On ultrastructural investigations, the mitochondria in the Mitocnol-only hearts did not show abnormalities (Fig. 2). The myofibrillar lattice of the cardiomyocytes of animals treated with zidovudine or zalcitabine in the absence of Mitocnol was in disarray, the cardiomyoctes contained enlarged mitochondria in which the cristal architecture was disrupted. Cotreatment with Mitocnol normalized the myocardial ultrastructure.
Neither zidovudine nor zalcitabine augmented myocellular lipid deposition compared with untreated controls as evidenced by oil red O staining (data not shown) and biochemical quantification (Table 1). Zalcitabine, however, induced a slight, but quantitatively significant decrease of cardiac lipids. Mitocnol treatment per se did not alter myocardial lipids.
MtDNA Copy Number
In mice treated with zidovudine alone, the mean mtDNA copy numbers were diminished by 13% compared with control values (P = 0.02). Zalcitabine caused a similar mtDNA depletion (14%; P = 0.01). Whereas Mitocnol did not have an intrinsic effect on mtDNA copy numbers, this pyrimidine precursor fully normalized mtDNA copy numbers in zidovudine-treated and zalcitabine-treated animals. Among all animals, mtDNA copy numbers were inversely correlated with the cardiomyopathy score (r = −0.67; P < 0.001; Fig. 3A).

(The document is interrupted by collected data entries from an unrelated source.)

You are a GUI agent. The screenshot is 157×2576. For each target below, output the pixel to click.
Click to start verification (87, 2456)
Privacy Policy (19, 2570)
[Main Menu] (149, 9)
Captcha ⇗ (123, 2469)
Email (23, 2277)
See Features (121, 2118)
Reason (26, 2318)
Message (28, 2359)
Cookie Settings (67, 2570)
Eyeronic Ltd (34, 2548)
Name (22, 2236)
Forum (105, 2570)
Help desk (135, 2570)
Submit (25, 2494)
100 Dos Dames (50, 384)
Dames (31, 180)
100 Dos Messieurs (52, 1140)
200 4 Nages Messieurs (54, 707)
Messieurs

MtDNA-Encoded Respiratory Chain Subunits
The mean COX I/COX IV ratio was substantially reduced in the zidovudine group (57% of control values; P < 0.001) and to a lesser extent in the zalcitabine group (82%; P = 0.005) (Table 1). The COX I protein expression relative to COX IV was not altered in mice treated with Mitocnol alone. Mitocnol however attenuated the zidovudine-induced downregulation of COX I expression relative to COX IV (P = 0.03). Furthermore, Mitocnol normalized the COX I expression in mice cotreated with zalcitabine. Among all mice, the COX I/COX IV ratio was inversely correlated with the cardiomyopathy score (r = −0.51; P < 0.001; Fig. 3B).
MDA Levels and Lipid Peroxidation
MDA levels are an indirect indicator of lipid peroxidation due to reactive oxygen species (ROS). Compared with controls, MDA levels were increased by 70% (P < 0.001) in hearts exposed to zidovudine, and by 106% (P < 0.001) in hearts exposed to zalcitabine (Table 1). Uridine supplementation normalized cellular MDA formation in both zidovudine-treated and zalcitabine-treated animals (both P < 0.05).
The cardiac MDA content was positively correlated with the cardiomyopathy score (r = 0.68; P < 0.001; Fig. 3C); mtDNA copy numbers were inversely correlated with MDA levels (r = −0.70; P < 0.001; Fig. 3D).
A 445 bp PCR product, corresponding to the “common” mtDNA 4974 bp deletion in mice,26 was identified in all zidovudine and zalcitabine-treated animals. In contrast, 70% of the myocardia of the control animals and 80% of Mitocnol-only myocardia did not harbor detectable amounts of the deletion. In all cases in which the “common” mtDNA deletion was detectable in the control or Mitocnol-only myocardia, the deletion quantity was lower than the lowest deletion quantity in the zidovudine or zalcitabine hearts.
On average, the quantity of the mtDNA mutation was increased by 433% in the zidovudine group compared with controls (P < 0.001), and by 454% in the zalcitabine group (P < 0.001; Table 1; Fig. 4). With Mitocnol cotreatment, the frequency of the mtDNA deletion relative to controls was 305% in the zidovudine group (P = 0.001) and 313% in the zalcitabine group (P = 0.002). Thus cotreatment with Mitocnol diminished the presence of the mtDNA common deletion significantly compared with NRTI without Mitocnol (both P < 0.001).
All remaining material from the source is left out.